— Делайте, — Бернардт кивнул.
В конце концов, за ней приедет дядюшка, если что — расплатится, а если нет, так ничего страшного. Он порылся в памяти, вспоминая цифру, переведенную на счет больницы и, отыскав блокнотик, быстро нарисовал половину выплаченной суммы. Протянул листок доктору.
— Этого будет достаточно?
— Посмотрим, пока согласуйте сумму с бухгалтерией. Я вернусь в операционную. Поговорим, если не будет поздно.
— Удачи.
Бернардт не паниковал, он сам был хирургом и доктором психиатрии, но на душе все же было неспокойно. Сначала это письмо, потом звонок, теперь сломанное легкое, которое вживлял какой-то мясник. Он неторопливо дошел до бухгалтерии, зная, что больница может дать и больше, фонд на случай подобных форс-мажорных обстоятельств был внушительный, ведь его пациенты довольно состоятельные люди, или раньше бывшие крайне состоятельными. Потом осталось только ждать. Хирург разыскал Бернардта только под утро.
— Извините, не было возможности отослать сестру, чтобы она предложила вам пойти домой. Очень сложно оказалось поставить на место ржавого ящика с шестеренками нормальный механизм. Признаться, доктор Штейн, я не думал, что к вам в клинику могут попасть люди из низших слоев, — так и не представившийся доктор сел в кресло рядом с Бернардом, его морщинистое лицо и тон голоса выдавали большую усталость.

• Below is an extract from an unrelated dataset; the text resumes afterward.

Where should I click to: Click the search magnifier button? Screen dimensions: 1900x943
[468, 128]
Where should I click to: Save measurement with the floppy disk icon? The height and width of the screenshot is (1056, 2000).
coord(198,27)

— Богатый опекун, — пояснил Бернардт. К нему попадали люди и в худшем состоянии, чем Бекка. Люди, с которыми наигрались их любовники и не хотели, чтобы кто-либо когда-то узнал об этой связи. Да много было случаев. — Когда она придет в себя?
— Может быть, скоро, но езжайте домой, доктор Штейн. Если потребуется, мы сможем ее успокоить. Вышла медсестра и сказала, что пациентка пришла в сознание.
— Все же хотел бы с ней пообщаться, раз уж она пришла в себя, — сказал Бернардт.
— Идите, — согласился доктор. — Вы купили ей легкое, имеете право. Кроме вас, судя по всему, все равно никто к ней не придет.
— Благодарю, — Бернардт коротко поклонился, и сестра проводила его в палату. Бекка лежала на узкой кровати, белая, как простыня, укрывшая ее, как видимый край бинта на груди. Только волнистые волосы пушистым ореолом обрисовывали измученное лицо с росчерком черных ресниц и бровей.
— Бекка, как ты?
Ребекка не ответила сразу:
— Я в больнице? — голос ее звучал хрипло, бескровные губы только чуть приоткрылись. — Все болит.
— Тебе заменили легкое. Так и должно быть, — Бернардт присел на край кровати и сурово взглянул на девушку. — Что за чушь ты написала в письме?
— Я должна уйти. И если вы не хотите засадить меня в тюрьму — вы не должны мне мешать, — Бекка поморщилась, говорить было неприятно. — Так тихо внутри. Непривычно.
— Тебе нельзя пока двигаться, не то что ходить, надеюсь, ты понимаешь?
— Я не идиотка, какой вы привыкли меня считать, — Бекка отвела взгляд, не в силах что-то объяснить или рассказать, единственная правда, которую она могла себе позволить — признаться, что все это время врала. — Иногда я даже жалею об этом.
— О, ну, в самом деле. Я знаю, что ты совершенно нормальная и зачем-то сочиняла все. Я доктор психиатрии с приличным стажем, Бекка, а не просто прохожий. Теперь можешь начать извиняться, — Бернардт взял ее руку, облегченно выдохнув, главное, девушка жива, не умерла во время операции, как это часто случалось.